Scaling Gaussian Process Optimization by Evaluating a Few Unique Candidates Multiple Times
Daniele Calandriello, Luigi Carratino, Alessandro Lazaric, Michal, Valko, Lorenzo Rosasco

TL;DR
This paper introduces a method to improve Gaussian process optimization efficiency by limiting candidate switches, reducing computational costs while maintaining theoretical guarantees, especially useful in high-cost evaluation scenarios.
Contribution
It proposes a novel approach to restrict candidate switching in GP-Opt, enabling exact and efficient posterior computation, with modifications to GP-UCB and GP-EI algorithms.
Findings
Reduces runtime and memory complexity in GP-Opt.

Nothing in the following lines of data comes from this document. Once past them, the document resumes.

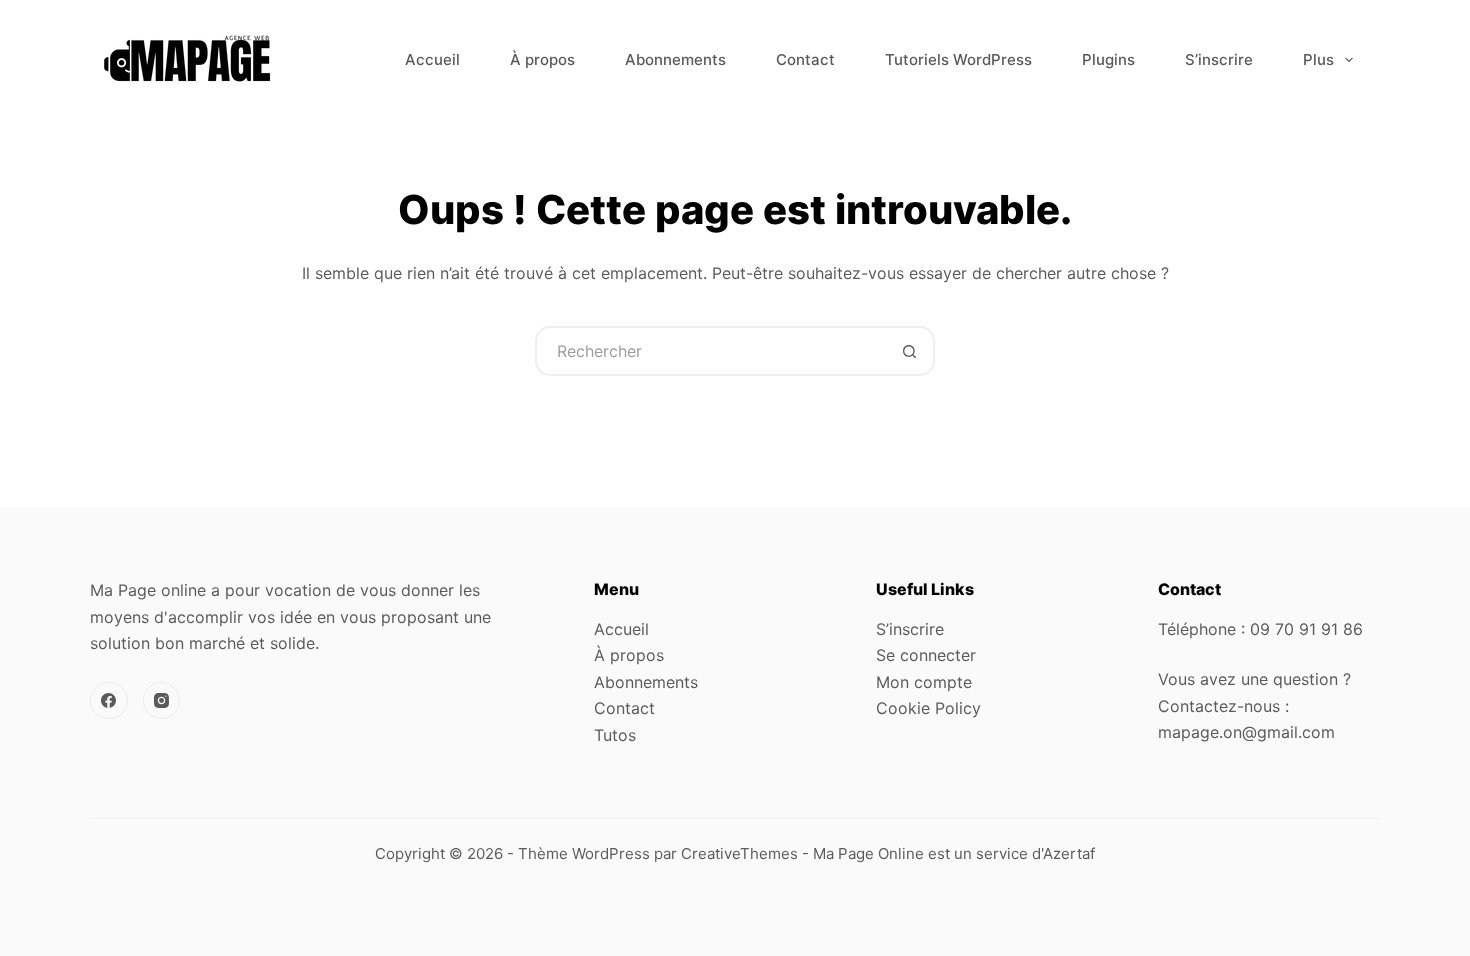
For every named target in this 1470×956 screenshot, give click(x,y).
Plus (1318, 59)
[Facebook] (109, 701)
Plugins (1108, 59)
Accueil (432, 59)
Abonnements (675, 59)
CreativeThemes (739, 853)
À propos (542, 59)
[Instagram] (162, 701)
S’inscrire (1219, 59)
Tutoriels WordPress (958, 59)
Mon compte (924, 682)
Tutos (615, 735)
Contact (805, 59)
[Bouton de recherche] (910, 351)
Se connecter (926, 655)
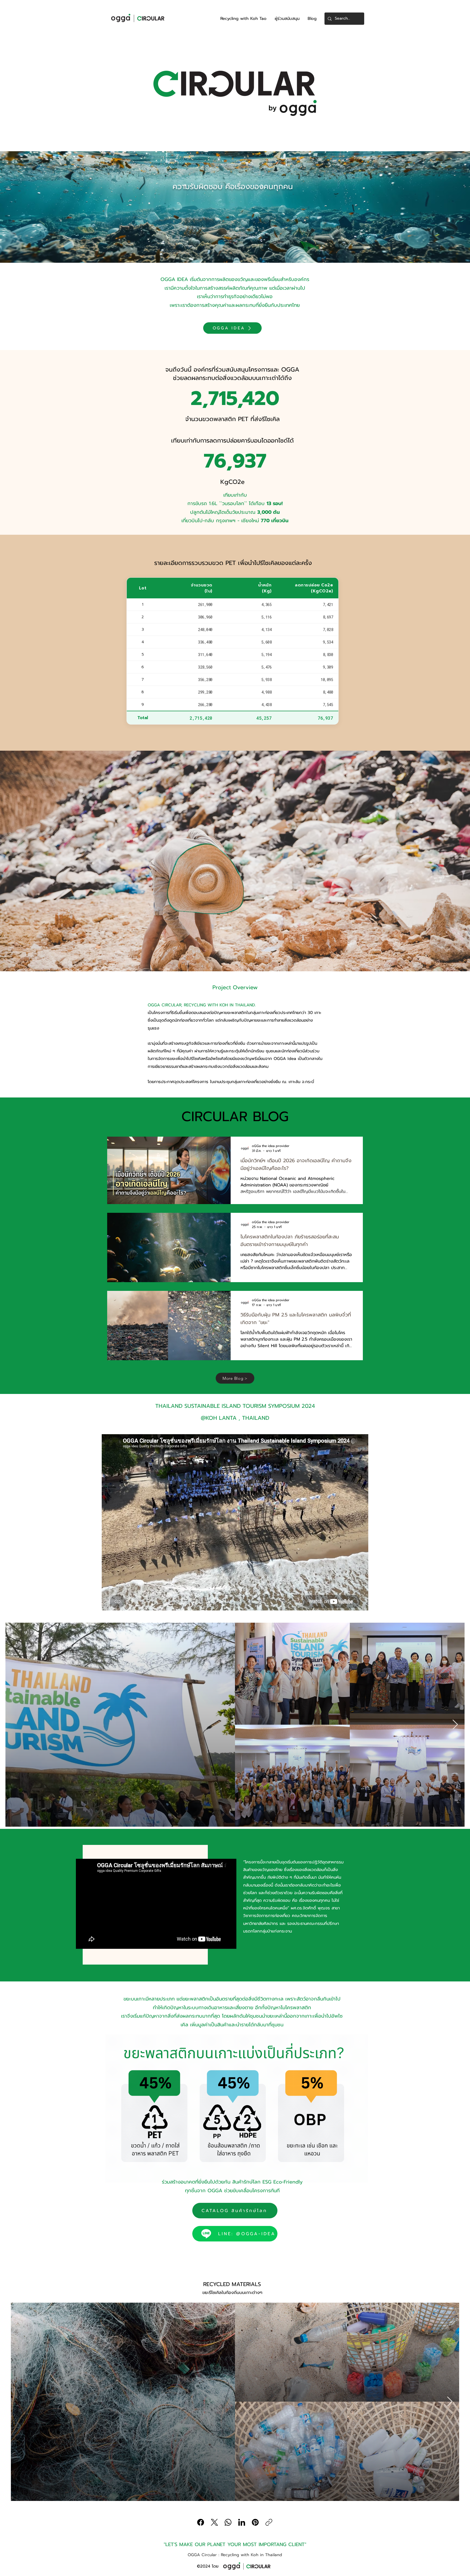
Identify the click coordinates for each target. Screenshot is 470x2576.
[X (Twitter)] (214, 2522)
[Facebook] (200, 2522)
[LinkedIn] (241, 2522)
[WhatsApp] (228, 2522)
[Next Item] (455, 1725)
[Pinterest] (255, 2522)
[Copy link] (268, 2522)
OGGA (215, 2190)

Maintains no-regret guarantees with fewer candidate switches.
Enhances batching and parallel evaluation capabilities.
Abstract
Computing a Gaussian process (GP) posterior has a computational cost cubical in the number of historical points. A reformulation of the same GP posterior highlights that this complexity mainly depends on how many \emph{unique} historical points are considered. This can have important implication in active learning settings, where the set of historical points is constructed sequentially by the learner. We show that sequential black-box optimization based on GPs (GP-Opt) can be made efficient by sticking to a candidate solution for multiple evaluation steps and switch only when necessary. Limiting the number of switches also limits the number of unique points in the history of the GP. Thus, the efficient GP reformulation can be used to exactly and cheaply compute the posteriors required to run the GP-Opt algorithms. This approach is especially useful in real-world applications of GP-Opt…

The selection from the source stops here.